Required action. Which of the lines below holds the string "agent"? Copy every line that does.
━━━━━━━━━━━━━━━━━━━━━━━━━━━━━━
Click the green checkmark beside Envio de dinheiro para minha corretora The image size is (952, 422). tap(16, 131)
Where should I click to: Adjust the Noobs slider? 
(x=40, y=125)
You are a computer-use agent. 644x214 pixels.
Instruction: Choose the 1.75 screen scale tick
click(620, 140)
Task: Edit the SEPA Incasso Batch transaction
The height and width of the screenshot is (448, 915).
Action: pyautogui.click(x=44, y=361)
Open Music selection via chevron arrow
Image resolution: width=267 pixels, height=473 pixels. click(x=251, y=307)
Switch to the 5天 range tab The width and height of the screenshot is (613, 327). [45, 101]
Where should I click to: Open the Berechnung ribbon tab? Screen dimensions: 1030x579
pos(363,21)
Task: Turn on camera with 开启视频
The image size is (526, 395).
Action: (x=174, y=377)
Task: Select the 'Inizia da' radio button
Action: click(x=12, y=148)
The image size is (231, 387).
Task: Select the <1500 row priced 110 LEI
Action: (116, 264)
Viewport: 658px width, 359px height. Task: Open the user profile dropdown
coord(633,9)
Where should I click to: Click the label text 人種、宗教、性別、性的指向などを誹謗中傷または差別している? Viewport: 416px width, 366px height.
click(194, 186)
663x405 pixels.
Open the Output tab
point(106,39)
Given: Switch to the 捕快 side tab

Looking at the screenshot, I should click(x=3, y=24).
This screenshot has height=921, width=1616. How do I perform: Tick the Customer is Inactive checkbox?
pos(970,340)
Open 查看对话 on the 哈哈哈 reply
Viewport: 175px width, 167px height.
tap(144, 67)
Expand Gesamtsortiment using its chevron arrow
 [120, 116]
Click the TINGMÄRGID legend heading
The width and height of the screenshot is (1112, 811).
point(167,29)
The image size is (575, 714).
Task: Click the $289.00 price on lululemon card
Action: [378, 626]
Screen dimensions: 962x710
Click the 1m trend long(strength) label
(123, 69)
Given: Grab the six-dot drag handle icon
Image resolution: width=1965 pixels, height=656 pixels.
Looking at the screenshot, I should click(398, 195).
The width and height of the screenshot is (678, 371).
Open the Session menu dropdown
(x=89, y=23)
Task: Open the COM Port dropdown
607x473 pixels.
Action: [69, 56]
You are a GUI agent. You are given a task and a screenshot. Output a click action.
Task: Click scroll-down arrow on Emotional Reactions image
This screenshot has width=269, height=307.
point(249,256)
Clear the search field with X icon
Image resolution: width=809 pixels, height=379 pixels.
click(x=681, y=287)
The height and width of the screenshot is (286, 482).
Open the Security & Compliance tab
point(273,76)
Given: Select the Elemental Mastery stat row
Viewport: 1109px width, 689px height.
━━━━━━━━━━━━━━━━━━━━━━━━━━━━━━
Result of the task.
You are a computer-use agent. 644x214 pixels.
You are a GUI agent. You are given a task and a screenshot. Output a click action.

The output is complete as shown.